26 Kasım 2024 Salı

Alejandro Tapia yazdı | Kolombiya seçimleri burjuvazinin çok boyutlu krizinin bir yansıması

Kolombiya'daki başkanlık seçim kampanyası, Latin Amerika ve Karayipler'de ABD, Rusya, Çin ve ayrıca AB emperyalistleri arasındaki çatışmayla iç içe geçmiş durumda. Şili, Uruguay, Peru, Bolivya ve Kolombiya'da gözlemlenen kutuplaşmalar ise şu an emperyalistlere, büyük tekellere ve burjuvaziye hizmet eden mevzileri ele geçirmeye çalışan halkların mücadelesidir.

Gustavo Petro ve Francia Márquez, sol ve ilericilerin tarihlerindeki en iyi sonucu elde ettikleri ilk turdaki büyük zaferden sonra, ikinci turda da Kolombiya başkanlığı ve başkan yardımcılığı mücadelesini de önde götürüyorlar. Petro ve Marquez, rakiplerini 12 puan ya da aşağı yukarı 2,5 milyon oy geride bırakarak 8 milyon 527 bin 768, yani yüzde 40,3 oy aldılar. Duque hükümetinin ve faşist Uribizm'in* adayı Federico Gutiérrez'in ikinci tura çıkacağı varsayıldı, ancak durum böyle olmadı. Diğer bir aday olan Rodolfo Hernández, 5 milyon 953 bin 209 oyla (yüzde 28,1) ikinci tura kalırken, Gutiérrez 5 milyon 58 bin 10 oyda (yüzde 23,9) kaldı. Centro Esperanza (Umut Merkezi) adlı koalisyonun adayı Sergio Fajardo ise 888 bin 585 oy (yüzde 4,2) aldı ve seçimin büyük kaybedeni oldu; bu koalisyon Dignidad Partisi'ni (eski adıyla Moir) de içinde barındırıyor.
----------------------------------------
**Problem a**
Listede "Screenshot is 191x1218." ifadesini içeren satırdan listenin sonuna kadar uzanan bölümü, iki uç da dahil olmak üzere, hiçbir değişiklik yapmadan yeniden yazınız.
----------------------------------------
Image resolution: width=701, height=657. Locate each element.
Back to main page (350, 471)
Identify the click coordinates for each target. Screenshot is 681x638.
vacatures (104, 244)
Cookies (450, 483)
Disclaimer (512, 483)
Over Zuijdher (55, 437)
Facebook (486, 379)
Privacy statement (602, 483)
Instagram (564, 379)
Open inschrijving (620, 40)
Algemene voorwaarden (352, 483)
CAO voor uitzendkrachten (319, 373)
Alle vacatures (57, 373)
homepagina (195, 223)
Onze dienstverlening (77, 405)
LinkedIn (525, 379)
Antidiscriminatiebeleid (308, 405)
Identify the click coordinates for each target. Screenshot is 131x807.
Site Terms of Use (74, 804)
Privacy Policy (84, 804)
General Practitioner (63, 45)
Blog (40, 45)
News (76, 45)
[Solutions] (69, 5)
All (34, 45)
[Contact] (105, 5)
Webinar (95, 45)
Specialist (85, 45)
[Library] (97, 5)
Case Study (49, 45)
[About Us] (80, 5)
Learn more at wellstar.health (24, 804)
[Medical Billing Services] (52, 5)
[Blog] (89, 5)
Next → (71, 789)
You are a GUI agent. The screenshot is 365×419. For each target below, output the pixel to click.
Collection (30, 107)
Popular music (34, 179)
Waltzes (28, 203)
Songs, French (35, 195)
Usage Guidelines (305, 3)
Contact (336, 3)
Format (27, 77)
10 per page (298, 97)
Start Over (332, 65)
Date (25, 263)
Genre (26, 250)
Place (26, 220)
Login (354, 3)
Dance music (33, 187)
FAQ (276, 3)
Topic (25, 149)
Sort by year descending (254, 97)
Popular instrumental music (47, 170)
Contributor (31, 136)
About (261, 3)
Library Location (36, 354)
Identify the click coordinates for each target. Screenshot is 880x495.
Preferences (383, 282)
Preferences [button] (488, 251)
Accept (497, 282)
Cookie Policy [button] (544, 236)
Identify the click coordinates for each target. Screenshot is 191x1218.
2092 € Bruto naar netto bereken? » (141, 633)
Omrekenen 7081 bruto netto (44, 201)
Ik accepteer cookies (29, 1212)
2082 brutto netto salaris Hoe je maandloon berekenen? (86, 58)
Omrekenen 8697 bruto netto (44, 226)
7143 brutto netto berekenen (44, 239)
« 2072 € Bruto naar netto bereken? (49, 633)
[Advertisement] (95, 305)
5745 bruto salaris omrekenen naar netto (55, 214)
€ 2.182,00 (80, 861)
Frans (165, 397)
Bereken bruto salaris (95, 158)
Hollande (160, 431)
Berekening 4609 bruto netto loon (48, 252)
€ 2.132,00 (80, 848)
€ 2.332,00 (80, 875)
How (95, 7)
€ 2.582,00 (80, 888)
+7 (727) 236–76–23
----------------------------------------
**Problem b**
Kolombiya seçimleri hakkındaki metinde "Gustavo Petro ve" ifadesinden "de içinde barındırıyor." ifadesine kadar uzanan bölümü birebir tekrarlayınız.

**Çözümlü Yanıt a**
Identify the click coordinates for each target. Screenshot is 191x1218.
2092 € Bruto naar netto bereken? » (141, 633)
Omrekenen 7081 bruto netto (44, 201)
Ik accepteer cookies (29, 1212)
2082 brutto netto salaris Hoe je maandloon berekenen? (86, 58)
Omrekenen 8697 bruto netto (44, 226)
7143 brutto netto berekenen (44, 239)
« 2072 € Bruto naar netto bereken? (49, 633)
[Advertisement] (95, 305)
5745 bruto salaris omrekenen naar netto (55, 214)
€ 2.182,00 (80, 861)
Frans (165, 397)
Bereken bruto salaris (95, 158)
Hollande (160, 431)
Berekening 4609 bruto netto loon (48, 252)
€ 2.132,00 (80, 848)
€ 2.332,00 (80, 875)
How (95, 7)
€ 2.582,00 (80, 888)
+7 (727) 236–76–23

**Çözümlü Yanıt b**
Gustavo Petro ve Francia Márquez, sol ve ilericilerin tarihlerindeki en iyi sonucu elde ettikleri ilk turdaki büyük zaferden sonra, ikinci turda da Kolombiya başkanlığı ve başkan yardımcılığı mücadelesini de önde götürüyorlar. Petro ve Marquez, rakiplerini 12 puan ya da aşağı yukarı 2,5 milyon oy geride bırakarak 8 milyon 527 bin 768, yani yüzde 40,3 oy aldılar. Duque hükümetinin ve faşist Uribizm'in* adayı Federico Gutiérrez'in ikinci tura çıkacağı varsayıldı, ancak durum böyle olmadı. Diğer bir aday olan Rodolfo Hernández, 5 milyon 953 bin 209 oyla (yüzde 28,1) ikinci tura kalırken, Gutiérrez 5 milyon 58 bin 10 oyda (yüzde 23,9) kaldı. Centro Esperanza (Umut Merkezi) adlı koalisyonun adayı Sergio Fajardo ise 888 bin 585 oy (yüzde 4,2) aldı ve seçimin büyük kaybedeni oldu; bu koalisyon Dignidad Partisi'ni (eski adıyla Moir) de içinde barındırıyor.